> [TEKS HASIL EKSTRAKSI]
Beberapa tahun lalu ada laporan kasus anak yang terjerat pornografi. Sempat bikin geger dunia pendidikan dan akhirnya sekolah memutuskan pendidikan anak tersebut dikembalikan ke orangtuanya. Waktu itu anak tersebut duduk di kelas 3, artinya mau menempuh Ujian Nasional.
Setelah didalami, ternyata yang posting video ke media sosial adalah mantan pacar dari anak tersebut. Karena mereka sudah pernah tukeran password akun medsos, ceritanya mantan pacar nggak terima diputuskan oleh si anak. “Si Mantan Pacar” kemudian sehingga menyebarkan video pribadi anak yang pernah dikirim ke mantan pacarnya.

> [BAHAN YANG DISEDIAKAN]

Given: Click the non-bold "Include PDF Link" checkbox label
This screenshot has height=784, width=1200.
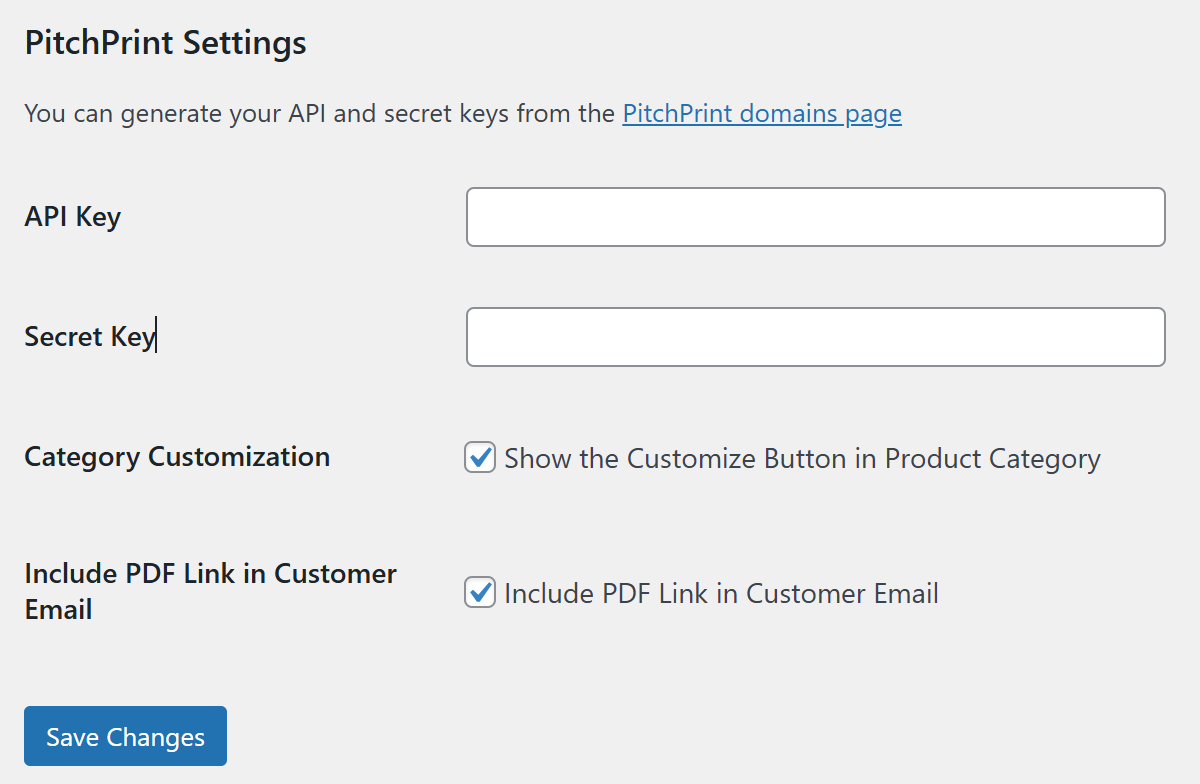Looking at the screenshot, I should [720, 594].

> [KETENTUAN TUGAS]
Ganti "anak tersebut" dengan "siswa tersebut" pada bagian teks yang dimulai dari "Beberapa tahun lalu" dan berakhir pada "ke mantan pacarnya.", lalu tuliskan kembali bagian tersebut.

> [JAWABAN LENGKAP]
Beberapa tahun lalu ada laporan kasus anak yang terjerat pornografi. Sempat bikin geger dunia pendidikan dan akhirnya sekolah memutuskan pendidikan siswa tersebut dikembalikan ke orangtuanya. Waktu itu siswa tersebut duduk di kelas 3, artinya mau menempuh Ujian Nasional.
Setelah didalami, ternyata yang posting video ke media sosial adalah mantan pacar dari siswa tersebut. Karena mereka sudah pernah tukeran password akun medsos, ceritanya mantan pacar nggak terima diputuskan oleh si anak. “Si Mantan Pacar” kemudian sehingga menyebarkan video pribadi anak yang pernah dikirim ke mantan pacarnya.